Water troughs have been built for the birds to bathe, and in front of them, there’s a bench for the voyeuristic humans. This way, one can have great views of forest birds, especially Tui (Prosthemadera novaeseelandiaea), Bellbird (Anthornis melanura) and Stitchbird (Notiomystis cincta). The latter is a rare endemic; at some point, before being translocated to other pest-free sanctuaries, it was only present on Little Barrier Island, further in the Hauraki Gulf. At the moment, its total population is “unlikely to exceed” 2000 birds.
These three species are nectar-feeders, and they enjoy similar sources of food. However, the Tui is much bigger than the other two, and therefore it tends to bully them. To ensure they all have plenty of food available, sugar feeders have been set up, with chicken wire only allowing smaller birds in. A delight for Bellbirds and Stitchbirds!
Let’s take a moment to think about New Zealand’s birds’ names. Many native birds are unique in the world, and so they had to be named from scratch when the European discovered and explored the region. What’s surprising is that some have truly English names (Bellbird for instance), while others have kept the names given to them by the Maori, who had lived in New Zealand since ~1300 (Tui or Takahe, for example).
However, even those with English names are often referred to by their Maori names; therefore, you might hear Hihi instead of Stitchbird. Some are even better known under their Maori name, even though they have an English name: I’ve never heard anyone said Australasian swamphen here, only Pukeko (it’s shorter for sure).
In addition, I’ve noticed that New Zealanders use names that differ from the international norm. Thus, the Kelp gull is here the Black-backed gull, and the Silver gull becomes Red-billed gull. Because there’s only one kingfisher in New Zealand, the Sacred kingfisher becomes Kingfisher. Simple, eh?
For the sake of uniformity, and because I plan to travel the world and reach an international audience, this blog uses the IOC bird list.
My time on Tiri was rather cloudy, but we had one evening and one morning that were absolutely stunning. Sunset on Monday was so cloudless and windless it made me think of the Mediterranean shore; however, it got quickly cold after sunset, while I waited for Little penguins (Eudyptula minor) that never showed up.

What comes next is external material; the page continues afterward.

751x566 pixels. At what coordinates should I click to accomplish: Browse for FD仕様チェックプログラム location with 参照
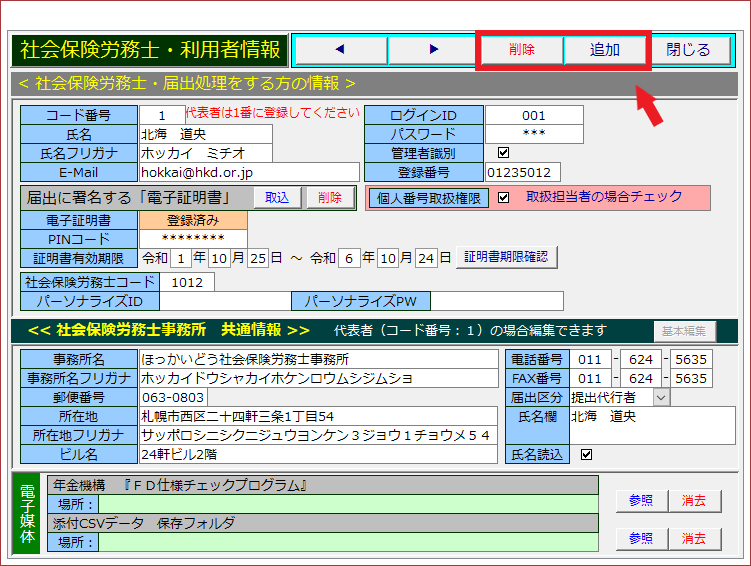(x=641, y=501)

The morning after, I took advantage of the sunny weather to walk the great tour around Tiri. I discovered the rugged Eastern coast first, and came back along the other shore. It took me five and a half hours, including lunch and photography time.
Near the wharf, artificial burrows have been built for the penguins. They look like igloos made of stones, and have a small window at the top, which you can open to look down. Usually, there’s a tiny creature looking at you from below, and if you’re lucky, there might be two!
Little penguins spend the day inside, or at sea, but they are seen on the shore only at dusk or before sunrise. I didn’t manage to sea any on the beach, but I saw them inside their dwellings. In addition, I heard them during a night walk.
The main incentive for night walks is of course the important population of Little spotted kiwis (Apteryx owenii), for there are between 80 and 100 of them on Tiri. Unfortunately, if they were heard very well, I didn’t manage to catch any with my head torch… There will be more opportunities!
Of course, the tourist ferry is much smaller… which doesn’t really explain why it didn’t come on Wednesday, for the weather was fine all day after the night’s small storm. That said, we didn’t complain… one more day in paradise for us, “not sorry the boat didn’t come”!
That allowed me to make photos of the Takahes as they roamed near the houses. These big chickens (3kg, that’s three Swamphens!) essentially eat grass, but when this one found a worm, it was added to the menu nonetheless and swallowed in no time.